L'analyse lexicale révèle également que les ennemis désignés directement ou indirectement sont, en ordre décroissant : les juifs, les Arabes et les musulmans et les francs-maçons. L'opportunisme idéologique de M. Le Pen ne l'empêche pas d'adresser des messages à peine cryptés en direction du noyau dur de son électorat d'extrême droite.
Ainsi lors de son passage à France 2, lundi 23 avril, a-t-il lancé que « les grosses fortunes ont quitté la France depuis longtemps », formule rappelant un leitmotiv de l'extrême droite d'avant-guerre - la « fortune anonyme et vagabonde » - et à montrer à mots couverts son ancrage politique dans cette tradition.

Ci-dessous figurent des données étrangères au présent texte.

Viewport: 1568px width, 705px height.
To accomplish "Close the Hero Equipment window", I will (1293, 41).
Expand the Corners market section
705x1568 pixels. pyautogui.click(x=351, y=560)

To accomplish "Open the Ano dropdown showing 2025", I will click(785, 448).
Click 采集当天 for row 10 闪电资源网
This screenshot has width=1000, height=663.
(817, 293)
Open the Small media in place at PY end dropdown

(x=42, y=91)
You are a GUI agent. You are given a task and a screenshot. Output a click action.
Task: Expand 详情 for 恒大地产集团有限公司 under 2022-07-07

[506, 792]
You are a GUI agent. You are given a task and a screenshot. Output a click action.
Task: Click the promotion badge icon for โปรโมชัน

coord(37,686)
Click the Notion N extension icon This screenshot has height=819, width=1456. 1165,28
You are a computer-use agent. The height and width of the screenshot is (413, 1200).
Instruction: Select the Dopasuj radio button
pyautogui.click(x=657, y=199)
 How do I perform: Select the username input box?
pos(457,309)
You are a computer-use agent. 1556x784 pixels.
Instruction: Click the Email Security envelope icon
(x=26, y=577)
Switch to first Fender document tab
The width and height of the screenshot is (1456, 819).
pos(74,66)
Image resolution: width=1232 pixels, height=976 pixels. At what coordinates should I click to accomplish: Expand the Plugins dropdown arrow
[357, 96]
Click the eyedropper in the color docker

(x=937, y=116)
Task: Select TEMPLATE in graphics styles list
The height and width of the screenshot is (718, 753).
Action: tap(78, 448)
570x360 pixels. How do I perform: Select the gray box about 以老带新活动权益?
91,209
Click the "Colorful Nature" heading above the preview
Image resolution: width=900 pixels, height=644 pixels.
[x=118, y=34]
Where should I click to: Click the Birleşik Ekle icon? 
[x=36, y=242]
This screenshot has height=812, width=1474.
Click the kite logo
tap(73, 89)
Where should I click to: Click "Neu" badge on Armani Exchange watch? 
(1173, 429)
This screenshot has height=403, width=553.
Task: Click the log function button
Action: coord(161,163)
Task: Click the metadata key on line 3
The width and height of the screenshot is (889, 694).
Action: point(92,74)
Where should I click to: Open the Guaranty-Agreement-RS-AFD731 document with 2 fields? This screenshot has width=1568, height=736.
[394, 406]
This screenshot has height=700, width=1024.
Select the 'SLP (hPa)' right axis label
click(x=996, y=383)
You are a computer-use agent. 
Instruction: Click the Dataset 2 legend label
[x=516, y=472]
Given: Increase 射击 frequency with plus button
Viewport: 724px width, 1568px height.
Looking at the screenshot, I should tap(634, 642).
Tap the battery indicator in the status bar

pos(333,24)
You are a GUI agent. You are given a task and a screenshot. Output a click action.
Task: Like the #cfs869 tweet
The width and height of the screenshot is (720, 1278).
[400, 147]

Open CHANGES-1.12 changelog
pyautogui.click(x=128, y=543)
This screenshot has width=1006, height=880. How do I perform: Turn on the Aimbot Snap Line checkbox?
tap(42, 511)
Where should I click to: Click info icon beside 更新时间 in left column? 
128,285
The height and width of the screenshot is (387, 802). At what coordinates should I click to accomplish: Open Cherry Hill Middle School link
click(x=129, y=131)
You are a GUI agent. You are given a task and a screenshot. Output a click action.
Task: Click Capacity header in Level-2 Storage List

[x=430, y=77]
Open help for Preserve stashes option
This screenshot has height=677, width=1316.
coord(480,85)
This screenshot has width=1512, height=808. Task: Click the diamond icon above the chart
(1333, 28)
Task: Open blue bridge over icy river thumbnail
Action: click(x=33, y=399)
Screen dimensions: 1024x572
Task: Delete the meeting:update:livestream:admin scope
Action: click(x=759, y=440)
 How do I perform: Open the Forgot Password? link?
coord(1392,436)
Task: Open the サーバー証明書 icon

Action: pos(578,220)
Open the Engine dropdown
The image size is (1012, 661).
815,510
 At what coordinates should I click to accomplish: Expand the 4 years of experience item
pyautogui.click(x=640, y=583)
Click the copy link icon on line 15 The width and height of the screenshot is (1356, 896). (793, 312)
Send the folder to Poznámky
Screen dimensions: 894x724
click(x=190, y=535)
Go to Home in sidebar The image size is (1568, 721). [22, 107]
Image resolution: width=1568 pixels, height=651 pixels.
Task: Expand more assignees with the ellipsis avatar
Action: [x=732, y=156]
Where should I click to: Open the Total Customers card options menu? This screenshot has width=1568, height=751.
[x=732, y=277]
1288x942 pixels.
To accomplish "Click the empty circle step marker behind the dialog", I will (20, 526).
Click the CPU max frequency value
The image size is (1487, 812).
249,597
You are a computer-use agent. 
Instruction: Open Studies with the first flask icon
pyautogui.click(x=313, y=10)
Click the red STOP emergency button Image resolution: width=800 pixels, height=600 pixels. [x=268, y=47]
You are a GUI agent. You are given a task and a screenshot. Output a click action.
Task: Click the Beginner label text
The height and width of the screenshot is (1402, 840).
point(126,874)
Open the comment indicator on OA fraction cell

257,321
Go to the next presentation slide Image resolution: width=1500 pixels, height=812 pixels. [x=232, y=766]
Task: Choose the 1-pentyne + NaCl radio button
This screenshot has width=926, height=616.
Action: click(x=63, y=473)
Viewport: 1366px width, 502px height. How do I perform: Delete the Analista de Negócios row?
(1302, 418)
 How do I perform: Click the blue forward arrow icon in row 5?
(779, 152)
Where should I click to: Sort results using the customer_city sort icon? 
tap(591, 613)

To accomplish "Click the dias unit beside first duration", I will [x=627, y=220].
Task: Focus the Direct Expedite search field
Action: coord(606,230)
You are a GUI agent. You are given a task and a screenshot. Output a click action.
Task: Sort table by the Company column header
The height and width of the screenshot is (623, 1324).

Aujourd'hui, « la seule chose qui a changé, c'est l'abandon des petites phrases antisémites », remarque M. Wahnich, et la multiplication des attaques contre Jacques Chirac. Les signaux se sont quand même diversifiés pour mieux « coller » à un électorat déboussolé par la modernité. D'où ces expressions qui renvoient à une France mythique où « les maîtres » apprennent l' « arithmétique », une France des métiers traditionnels ou des industries en perte de vitesse, celle des « métallos » ou des « mineurs » de son appel du dimanche 21 avril.
A mesure que l'éventualité du pouvoir se rapproche, certains référents se font plus républicains, dans un registre toutefois guerrier. Ainsi, toujours sur France 2, la figure de Clemenceau a-t-elle fait son apparition. Le « Tigre » de 14-18 le « Père la Victoire » bien sûr. Pas le journaliste politique qui, pendant l'affaire Dreyfus, avait trouvé pour Zola le titre de son « J'accuse... ! ».